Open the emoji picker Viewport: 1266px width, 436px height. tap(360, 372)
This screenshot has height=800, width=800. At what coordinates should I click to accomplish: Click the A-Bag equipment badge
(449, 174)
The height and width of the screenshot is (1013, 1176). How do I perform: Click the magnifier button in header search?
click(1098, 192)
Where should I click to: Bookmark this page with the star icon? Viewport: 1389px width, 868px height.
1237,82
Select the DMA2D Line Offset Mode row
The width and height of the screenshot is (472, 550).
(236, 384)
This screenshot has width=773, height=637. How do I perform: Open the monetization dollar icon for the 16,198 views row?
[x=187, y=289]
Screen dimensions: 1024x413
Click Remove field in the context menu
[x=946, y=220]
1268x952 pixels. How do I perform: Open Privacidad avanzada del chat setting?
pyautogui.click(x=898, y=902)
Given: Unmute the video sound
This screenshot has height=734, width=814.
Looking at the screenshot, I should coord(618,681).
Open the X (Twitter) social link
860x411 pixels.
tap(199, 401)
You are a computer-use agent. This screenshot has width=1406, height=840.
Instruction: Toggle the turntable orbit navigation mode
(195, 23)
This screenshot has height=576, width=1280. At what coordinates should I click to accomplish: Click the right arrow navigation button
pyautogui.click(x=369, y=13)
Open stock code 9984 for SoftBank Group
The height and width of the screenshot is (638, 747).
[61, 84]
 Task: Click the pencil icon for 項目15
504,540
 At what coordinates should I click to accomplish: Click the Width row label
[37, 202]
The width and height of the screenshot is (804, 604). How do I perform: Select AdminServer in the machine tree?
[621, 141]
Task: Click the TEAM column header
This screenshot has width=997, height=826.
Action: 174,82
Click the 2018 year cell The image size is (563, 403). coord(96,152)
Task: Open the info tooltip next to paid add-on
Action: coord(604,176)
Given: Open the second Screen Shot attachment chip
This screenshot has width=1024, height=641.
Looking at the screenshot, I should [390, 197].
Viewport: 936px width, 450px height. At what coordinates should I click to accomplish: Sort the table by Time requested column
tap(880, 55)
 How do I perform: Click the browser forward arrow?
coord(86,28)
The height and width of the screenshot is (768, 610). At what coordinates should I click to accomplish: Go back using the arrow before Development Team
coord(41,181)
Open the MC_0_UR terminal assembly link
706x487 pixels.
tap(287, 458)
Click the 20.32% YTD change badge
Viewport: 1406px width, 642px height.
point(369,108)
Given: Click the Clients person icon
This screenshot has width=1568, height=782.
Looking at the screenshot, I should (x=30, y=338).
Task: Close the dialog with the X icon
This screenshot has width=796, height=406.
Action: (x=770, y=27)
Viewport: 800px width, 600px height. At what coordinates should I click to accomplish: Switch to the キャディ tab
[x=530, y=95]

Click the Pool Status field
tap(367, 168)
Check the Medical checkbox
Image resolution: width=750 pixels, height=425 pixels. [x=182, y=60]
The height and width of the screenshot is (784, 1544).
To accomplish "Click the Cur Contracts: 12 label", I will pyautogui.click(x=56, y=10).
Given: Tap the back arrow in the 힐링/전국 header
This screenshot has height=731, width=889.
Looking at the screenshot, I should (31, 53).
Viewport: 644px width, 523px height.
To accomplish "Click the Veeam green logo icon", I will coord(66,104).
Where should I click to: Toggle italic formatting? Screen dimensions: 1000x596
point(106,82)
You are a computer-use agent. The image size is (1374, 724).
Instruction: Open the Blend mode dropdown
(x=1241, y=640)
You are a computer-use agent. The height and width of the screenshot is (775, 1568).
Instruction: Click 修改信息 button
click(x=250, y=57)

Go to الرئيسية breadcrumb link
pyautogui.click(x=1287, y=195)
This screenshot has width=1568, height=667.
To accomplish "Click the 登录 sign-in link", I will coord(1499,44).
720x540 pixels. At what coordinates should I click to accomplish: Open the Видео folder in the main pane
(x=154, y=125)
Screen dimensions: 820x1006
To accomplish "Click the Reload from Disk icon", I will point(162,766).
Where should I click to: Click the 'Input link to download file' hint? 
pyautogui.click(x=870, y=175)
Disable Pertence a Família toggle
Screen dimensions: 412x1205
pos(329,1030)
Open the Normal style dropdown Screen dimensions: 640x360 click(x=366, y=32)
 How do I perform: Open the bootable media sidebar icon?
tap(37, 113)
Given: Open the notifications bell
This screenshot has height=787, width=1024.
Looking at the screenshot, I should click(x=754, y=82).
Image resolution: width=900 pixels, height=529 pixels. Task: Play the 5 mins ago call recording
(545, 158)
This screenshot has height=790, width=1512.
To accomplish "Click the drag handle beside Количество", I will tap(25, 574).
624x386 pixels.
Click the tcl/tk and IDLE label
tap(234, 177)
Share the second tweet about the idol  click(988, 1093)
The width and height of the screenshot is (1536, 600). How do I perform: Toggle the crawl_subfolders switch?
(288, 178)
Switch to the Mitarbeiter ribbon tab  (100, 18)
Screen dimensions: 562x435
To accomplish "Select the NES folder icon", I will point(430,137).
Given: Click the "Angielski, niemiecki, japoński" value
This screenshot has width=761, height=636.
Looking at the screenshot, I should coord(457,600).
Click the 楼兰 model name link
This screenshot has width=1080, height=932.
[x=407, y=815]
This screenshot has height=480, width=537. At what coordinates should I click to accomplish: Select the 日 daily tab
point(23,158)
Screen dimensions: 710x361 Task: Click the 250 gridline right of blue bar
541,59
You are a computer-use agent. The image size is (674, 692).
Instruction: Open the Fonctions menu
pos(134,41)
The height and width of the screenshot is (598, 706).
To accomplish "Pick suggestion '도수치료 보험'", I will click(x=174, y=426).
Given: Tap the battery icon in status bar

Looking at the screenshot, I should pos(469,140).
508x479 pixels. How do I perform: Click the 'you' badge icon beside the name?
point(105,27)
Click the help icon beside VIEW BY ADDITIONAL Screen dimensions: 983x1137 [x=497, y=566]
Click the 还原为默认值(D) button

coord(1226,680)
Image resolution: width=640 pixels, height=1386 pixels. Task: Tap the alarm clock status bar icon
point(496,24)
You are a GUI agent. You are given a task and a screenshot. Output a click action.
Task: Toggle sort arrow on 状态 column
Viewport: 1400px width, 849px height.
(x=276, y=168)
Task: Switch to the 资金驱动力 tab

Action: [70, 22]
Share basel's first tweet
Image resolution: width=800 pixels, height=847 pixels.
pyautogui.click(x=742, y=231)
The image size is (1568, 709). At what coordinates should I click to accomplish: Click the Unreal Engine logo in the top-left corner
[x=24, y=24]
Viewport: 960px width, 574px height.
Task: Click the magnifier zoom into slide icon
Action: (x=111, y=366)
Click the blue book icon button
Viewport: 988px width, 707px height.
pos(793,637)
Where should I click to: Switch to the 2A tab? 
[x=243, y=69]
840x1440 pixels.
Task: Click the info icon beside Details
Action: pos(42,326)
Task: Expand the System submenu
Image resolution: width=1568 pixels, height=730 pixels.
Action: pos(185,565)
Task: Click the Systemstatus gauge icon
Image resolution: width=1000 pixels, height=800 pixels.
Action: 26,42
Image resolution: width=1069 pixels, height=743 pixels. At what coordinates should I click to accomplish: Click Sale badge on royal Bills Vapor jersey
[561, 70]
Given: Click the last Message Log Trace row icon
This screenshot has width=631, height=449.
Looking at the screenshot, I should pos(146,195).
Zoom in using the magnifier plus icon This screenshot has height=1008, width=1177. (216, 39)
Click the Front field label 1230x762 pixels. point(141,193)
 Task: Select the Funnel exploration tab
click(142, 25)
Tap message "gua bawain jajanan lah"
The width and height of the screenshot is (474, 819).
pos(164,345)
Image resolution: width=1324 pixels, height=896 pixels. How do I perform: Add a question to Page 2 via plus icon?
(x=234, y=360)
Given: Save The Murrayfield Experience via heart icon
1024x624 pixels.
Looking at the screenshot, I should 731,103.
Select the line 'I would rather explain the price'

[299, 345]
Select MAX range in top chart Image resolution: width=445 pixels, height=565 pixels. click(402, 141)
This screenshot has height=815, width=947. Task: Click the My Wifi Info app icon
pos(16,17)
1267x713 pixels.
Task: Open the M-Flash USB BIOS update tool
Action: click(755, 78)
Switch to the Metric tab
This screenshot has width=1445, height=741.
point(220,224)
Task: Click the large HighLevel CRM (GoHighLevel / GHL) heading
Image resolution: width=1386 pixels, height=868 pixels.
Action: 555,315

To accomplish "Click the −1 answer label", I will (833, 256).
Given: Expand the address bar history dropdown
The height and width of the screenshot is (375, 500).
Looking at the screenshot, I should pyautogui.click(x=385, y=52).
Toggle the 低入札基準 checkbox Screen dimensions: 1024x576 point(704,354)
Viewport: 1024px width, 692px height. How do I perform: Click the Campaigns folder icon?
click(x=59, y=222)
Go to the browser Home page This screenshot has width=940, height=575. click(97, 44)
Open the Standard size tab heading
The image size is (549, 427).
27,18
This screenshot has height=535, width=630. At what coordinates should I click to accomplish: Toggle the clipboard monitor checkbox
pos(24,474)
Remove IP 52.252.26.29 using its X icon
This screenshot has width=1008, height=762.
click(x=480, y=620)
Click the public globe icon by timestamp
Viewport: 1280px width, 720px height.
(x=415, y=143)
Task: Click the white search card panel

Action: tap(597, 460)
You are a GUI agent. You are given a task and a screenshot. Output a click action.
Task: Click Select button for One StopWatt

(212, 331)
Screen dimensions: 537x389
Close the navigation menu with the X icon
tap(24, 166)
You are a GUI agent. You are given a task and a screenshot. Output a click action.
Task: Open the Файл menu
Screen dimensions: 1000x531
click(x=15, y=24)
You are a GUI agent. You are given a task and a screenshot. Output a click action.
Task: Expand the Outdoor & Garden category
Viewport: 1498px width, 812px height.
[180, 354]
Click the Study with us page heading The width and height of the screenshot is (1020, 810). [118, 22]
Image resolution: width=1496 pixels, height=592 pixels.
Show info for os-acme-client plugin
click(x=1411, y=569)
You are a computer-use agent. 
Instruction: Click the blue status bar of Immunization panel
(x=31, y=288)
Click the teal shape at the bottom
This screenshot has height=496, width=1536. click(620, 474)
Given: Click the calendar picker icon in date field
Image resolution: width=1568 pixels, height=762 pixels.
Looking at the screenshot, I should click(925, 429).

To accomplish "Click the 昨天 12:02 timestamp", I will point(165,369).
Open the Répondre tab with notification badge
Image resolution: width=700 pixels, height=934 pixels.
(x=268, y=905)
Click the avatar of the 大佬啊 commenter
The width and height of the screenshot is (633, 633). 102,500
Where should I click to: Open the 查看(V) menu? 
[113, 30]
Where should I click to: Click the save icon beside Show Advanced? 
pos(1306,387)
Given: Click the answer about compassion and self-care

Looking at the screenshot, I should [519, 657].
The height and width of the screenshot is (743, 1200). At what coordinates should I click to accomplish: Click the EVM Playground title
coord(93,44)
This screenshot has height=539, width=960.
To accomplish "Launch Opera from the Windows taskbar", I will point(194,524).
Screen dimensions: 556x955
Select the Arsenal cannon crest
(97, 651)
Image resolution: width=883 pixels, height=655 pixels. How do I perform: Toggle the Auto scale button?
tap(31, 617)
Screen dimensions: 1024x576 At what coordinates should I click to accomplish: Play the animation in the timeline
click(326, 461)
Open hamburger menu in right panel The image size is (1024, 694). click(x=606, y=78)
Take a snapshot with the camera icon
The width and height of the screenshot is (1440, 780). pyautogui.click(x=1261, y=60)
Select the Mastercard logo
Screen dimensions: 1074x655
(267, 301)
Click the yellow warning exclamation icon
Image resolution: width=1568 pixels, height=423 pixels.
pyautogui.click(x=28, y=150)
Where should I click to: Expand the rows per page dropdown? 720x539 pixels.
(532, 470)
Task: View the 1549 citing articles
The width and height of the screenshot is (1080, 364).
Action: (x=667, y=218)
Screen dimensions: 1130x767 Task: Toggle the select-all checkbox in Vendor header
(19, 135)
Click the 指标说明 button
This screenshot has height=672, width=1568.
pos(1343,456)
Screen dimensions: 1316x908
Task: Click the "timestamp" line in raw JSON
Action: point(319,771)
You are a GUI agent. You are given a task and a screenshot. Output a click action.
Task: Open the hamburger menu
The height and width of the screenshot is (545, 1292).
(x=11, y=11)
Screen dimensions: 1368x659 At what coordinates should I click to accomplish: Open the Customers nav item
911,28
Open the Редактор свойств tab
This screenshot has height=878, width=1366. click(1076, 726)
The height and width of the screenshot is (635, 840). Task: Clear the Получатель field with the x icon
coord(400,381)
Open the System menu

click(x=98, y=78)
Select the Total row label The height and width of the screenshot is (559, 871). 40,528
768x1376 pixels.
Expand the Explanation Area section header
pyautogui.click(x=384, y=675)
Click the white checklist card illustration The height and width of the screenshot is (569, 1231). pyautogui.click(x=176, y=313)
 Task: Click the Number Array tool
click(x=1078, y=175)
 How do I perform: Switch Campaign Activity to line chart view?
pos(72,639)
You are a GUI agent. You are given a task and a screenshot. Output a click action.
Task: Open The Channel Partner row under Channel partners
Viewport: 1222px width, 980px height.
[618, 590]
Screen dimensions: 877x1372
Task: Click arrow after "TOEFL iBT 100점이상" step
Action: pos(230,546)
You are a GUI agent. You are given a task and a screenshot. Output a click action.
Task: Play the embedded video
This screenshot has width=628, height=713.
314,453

....

Prompt: Could you restate, word for word, the lines above from the one with "How do I perform: Click the browser" to the one with "Given: Tap the back arrow in the 힐링/전국 header", both included?

Reply to the exercise:
 How do I perform: Click the browser forward arrow?
coord(86,28)
The height and width of the screenshot is (768, 610). At what coordinates should I click to accomplish: Go back using the arrow before Development Team
coord(41,181)
Open the MC_0_UR terminal assembly link
706x487 pixels.
tap(287, 458)
Click the 20.32% YTD change badge
Viewport: 1406px width, 642px height.
point(369,108)
Given: Click the Clients person icon
This screenshot has width=1568, height=782.
Looking at the screenshot, I should (x=30, y=338).
Task: Close the dialog with the X icon
This screenshot has width=796, height=406.
Action: (x=770, y=27)
Viewport: 800px width, 600px height. At what coordinates should I click to accomplish: Switch to the キャディ tab
[x=530, y=95]

Click the Pool Status field
tap(367, 168)
Check the Medical checkbox
Image resolution: width=750 pixels, height=425 pixels. [x=182, y=60]
The height and width of the screenshot is (784, 1544).
To accomplish "Click the Cur Contracts: 12 label", I will pyautogui.click(x=56, y=10).
Given: Tap the back arrow in the 힐링/전국 header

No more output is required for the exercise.